**What is required**
The lines to reproduce from the material below are those from the one containing "Given: Select AI応答メッセージ in the sidebar" through the one containing "Viewport: 1568px width, 378px height.", both included; write them out exactly and add nothing.

===== Provided entries =====

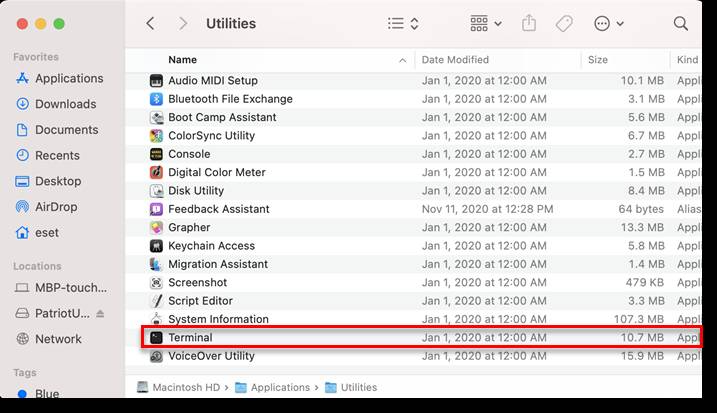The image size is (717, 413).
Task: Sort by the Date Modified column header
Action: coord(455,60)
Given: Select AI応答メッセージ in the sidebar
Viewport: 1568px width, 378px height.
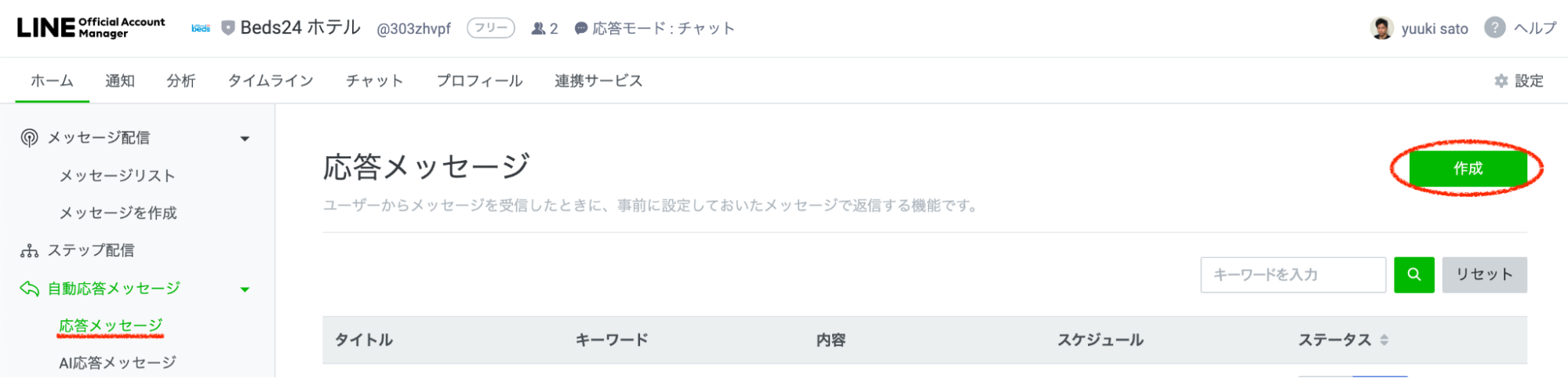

=====
===== Provided entries =====

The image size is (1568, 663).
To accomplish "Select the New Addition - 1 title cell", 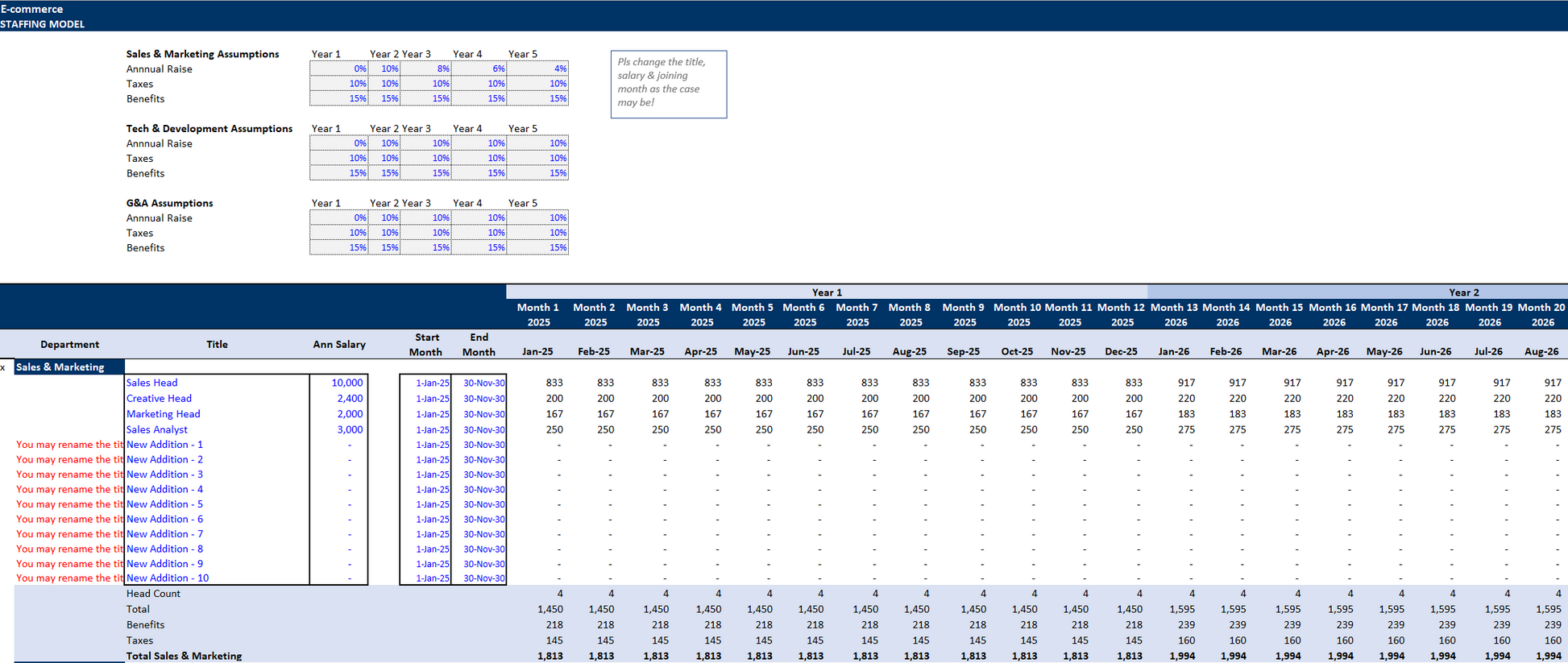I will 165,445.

=====
===== Provided entries =====

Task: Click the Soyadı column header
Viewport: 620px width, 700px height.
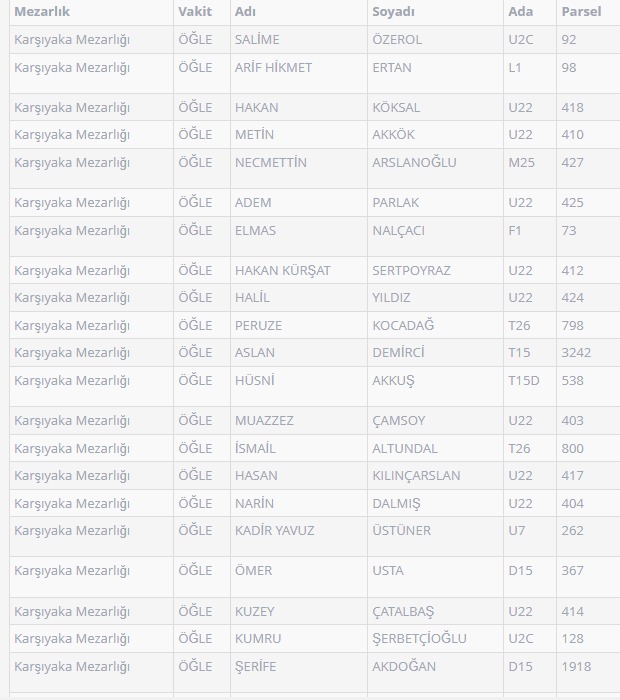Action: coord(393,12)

=====

**Output of the exercise**
Given: Select AI応答メッセージ in the sidebar
Viewport: 1568px width, 378px height.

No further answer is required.